Um computador quântico real terá aplicações inimagináveis hoje, assim como quando o primeiro transistor foi feito em 1947, ninguém poderia prever como isso levaria a criação de smartphones e laptops. Sou totalmente a favor da esperança e acredito muito na computação quântica como uma tecnologia potencialmente disruptiva, mas afirmar que ela começaria a produzir milhões de dólares de lucro para empresas reais que vendem serviços ou produtos em um futuro próximo me deixa muito perplexo. Como ela faria isso?

A computação quântica é de fato um dos desenvolvimentos mais importantes não apenas na física, mas em toda a ciência. Mas os fenômenos de “emaranhamento” e “superposição” não são varinhas mágicas que podemos sacudir e simplesmente esperar que transformem a tecnologia em um futuro próximo.

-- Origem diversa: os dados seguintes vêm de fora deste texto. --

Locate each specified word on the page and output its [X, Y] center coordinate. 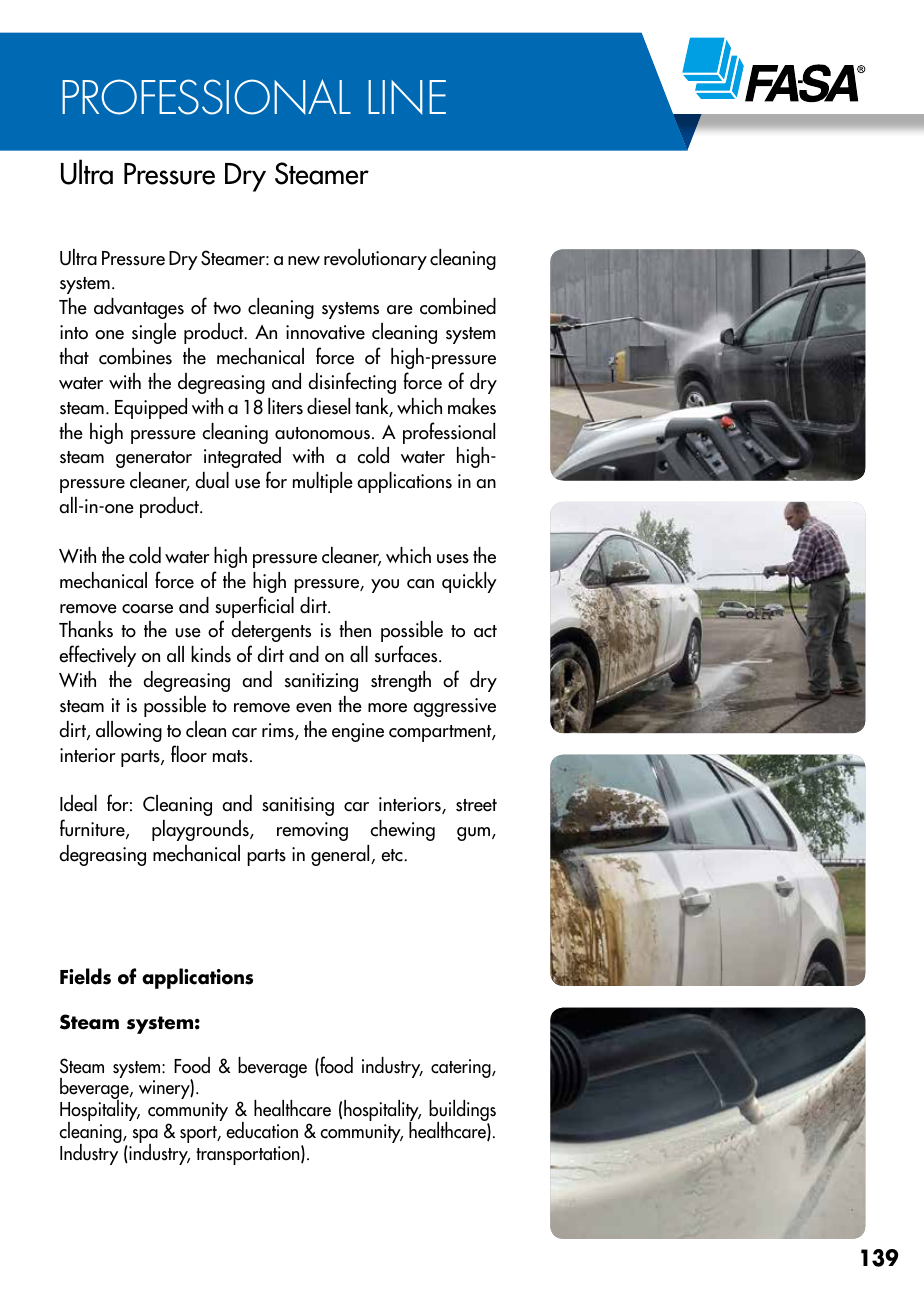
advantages [139, 308]
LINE [407, 97]
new [304, 261]
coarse [147, 609]
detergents [271, 631]
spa [145, 1137]
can [420, 584]
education [262, 1130]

A mecânica quântica é realmente estranha e contraintuitiva, mas isso por si só não garante receita e lucro.

Há mais de uma década, muitas vezes me perguntavam quando eu achava que um computador quântico real seria construído. (É interessante que não me façam mais essa pergunta, pois o alarde entorno da computação quântica aparentemente convenceu as pessoas de que esses sistemas já existem ou estão chegando). Minha resposta inequívoca sempre foi que eu não sei. Prever o futuro da tecnologia é impossível: acontece quando acontece. Pode-se tentar fazer uma analogia com o passado. A indústria da aviação levou mais de 60 anos para avançar das criações dos irmãos Wright a jumbos-jato que transportam centenas de passageiros por milhares de quilômetros. A questão imediata é onde o desenvolvimento da computação quântica, como ela é hoje, deve ser colocado nessa linha do tempo. Está com os irmãos Wright em 1903? Ou com os primeiros aviões a jato por volta de 1940? Ou talvez ainda estejamos no início do século 16, com a máquina voadora de Leonardo da Vinci? Não sei. Nem eu, nem ninguém.

Sankar Das Sarma é diretor do Centro de Teoria da Matéria Condensada da Universidade de Maryland, College Park (Estados Unidos).